SCOTLAND YARD 31/10/2012 Sembra che durante la partita di Premier League fra Chelsea e Manchester United l’arbitro Mark Clattenburg abbia impreziosito la sua assai controversa direzione di gara con alcuni epiteti razzisti rivolti a due giocatori dei Blues, Obi Mikel e uno degli spagnoli della squadra, Mata o Torres. Si spiffera che all’iberico abbia dato della «fighetta spagnola» e che si sia indirizzato all’africano con un più corposo, benché poco fantasioso, «negro di merda», o roba del genere. Trovo che il primo dei due insulti faccia più male, perché studiato e velenoso, ma che proprio per questo denoti una certa qual considerazione, e quindi sia meno razzista. Certo, un arbitro non è uno stupido calciatore, né un ancor più stupido tifoso, e dovrebbe saper contenersi. Ma non drammatizziamo. L’uomo è un animale a sangue caldo. Dentro il rettangolo verde ancor di più. Propongo la liberalizzazione degli insulti in campo: così dopo un po’ nessuno ci farà più caso, i calciatori si tempreranno a forza di negri, froci o ebrei di merda e di insinuazioni su sorelle, mogli e madri, nessuno cadrà più nelle provocazioni, si eviteranno le stupide, bambinesche zuccate alla Zidane, e alla fine gli spiriti bollenti si limiteranno a porconare tra sé e sé. Tuttavia gli inglesi hanno preso molto su serio la faccenda. Su queste questioni di razza non scherzano più ed è un vero peccato. Dove sono finiti i vecchi, inarrivabili Britons mai usi a scomporsi? E’ arrivata una notizia che per noi, attaccati ai dogmi, è una vera e propria mazzata: Scotland Yard indagherà sullo strano caso delle parolacce dell’arbitro Clattenburg. La cosa di per sé è già sconvolgente. Ma non vorrei mai che con discrezione anche Sherlock Holmes fosse già stato sollecitato, perché allora sarebbe proprio la fine.

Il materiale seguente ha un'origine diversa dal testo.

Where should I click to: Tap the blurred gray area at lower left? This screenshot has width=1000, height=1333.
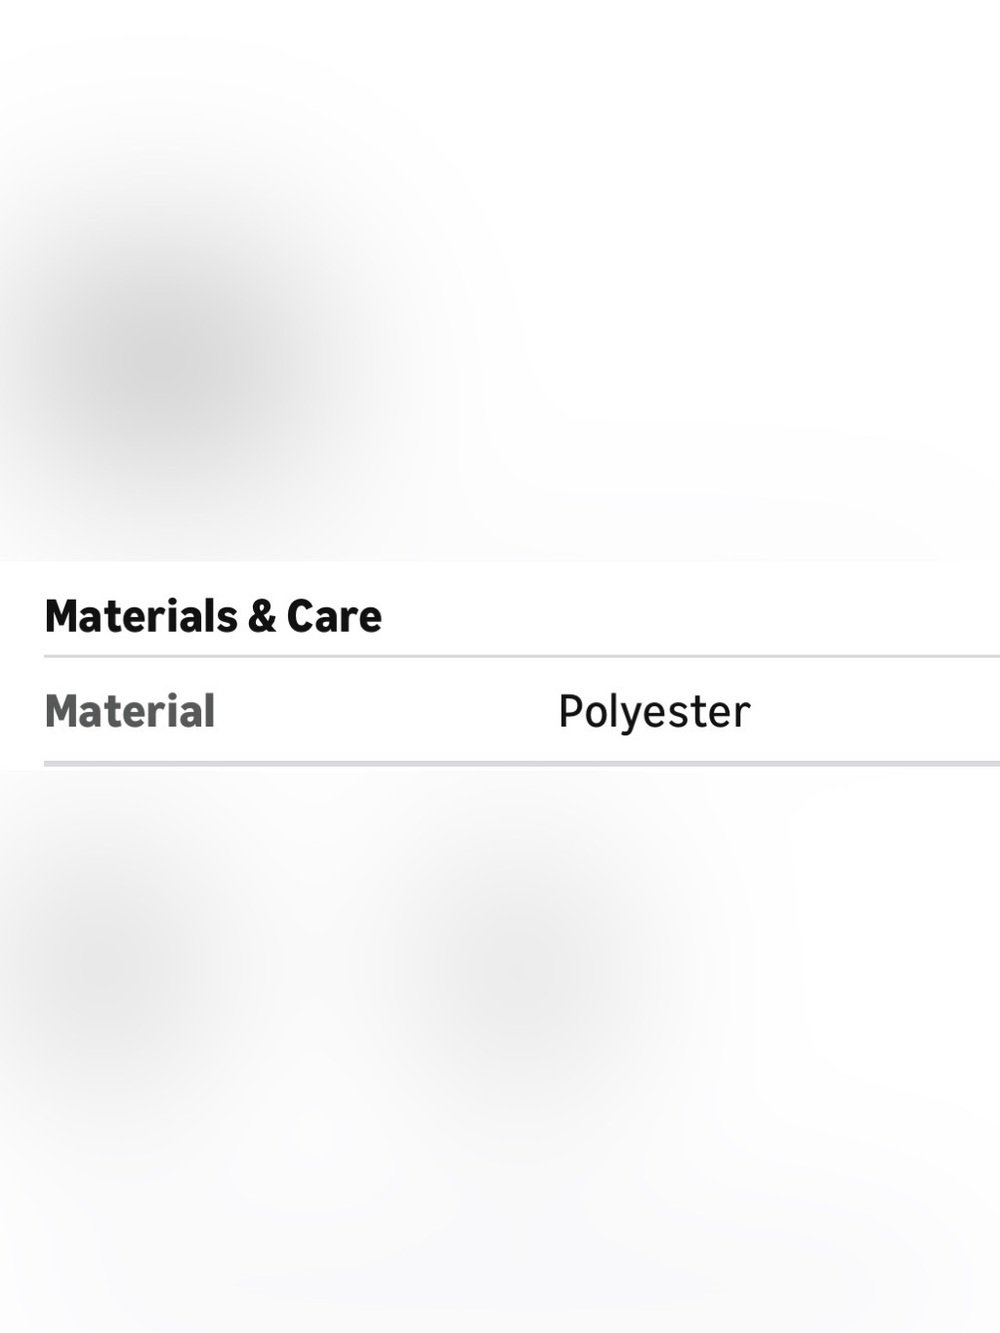(100, 960)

ANTONIO INGROIA 01/11/2012 Dunque l’ormai ex procuratore aggiunto di Palermo parte davvero per il Guatemala, dove sarà alle dipendenze dell’Onu in qualità – leggo – di capo dell’Unità di investigazioni e analisi criminale nel paese centro-americano. Ci mancherà? Non credo. Ha già detto che lì tra i Maya e gli Aztechi si sentirà più libero di dire tutto ciò che pensa e sa sulla trattativa stato-mafia: «se necessario utilizzerò anche la denuncia pubblica», ha aggiunto, «perché tutta la verità deve venire fuori. Dal Guatemala farò non di meno, ma di più, perché emerga tutta la verità.» E non temete: continuerà a dialogare con noi attraverso un blog che sarà l’orgoglio, credo, del sito web di MicroMega. Scommetto una banana Chiquita che nel paese del Quetzal troverà il tempo e l’ispirazione per scrivere anche un altro libro. Insomma, farà davvero più di prima. Insomma, sarà sempre lui. Solo questo mi domando: ma i guatemaltechi, nel loro piccolo, non lo vedranno un po’ strano?

JAVIER BARDEM 02/11/2012 Da quando Antonio Banderas si è messo a sfornare croccanti biscotti insieme alla sua nuova compagna Rosita (a proposito: che sventola! che pollastrella! Mi fa impazzire. Ma che ci fa alle donne Antonio?) l’izquierdista Javier non ha avuto più rivali: è lui il più famoso attore spagnolo. Per essere pienamente all’altezza di tale prestigiosa qualifica, appena tornato dal set dell’ultimo 007 ha deciso di spararla ancora più grossa del solito: «Al governo Rajoy», ha detto a El País, «tanta disoccupazione fa comodo affinché le condizioni dei lavoratori siano terribili.» Y al señor Bardem, me parece, fa comodo tanto il governo Rajoy come la tanta disoccupazione pur di recitare la parte dell’indignato.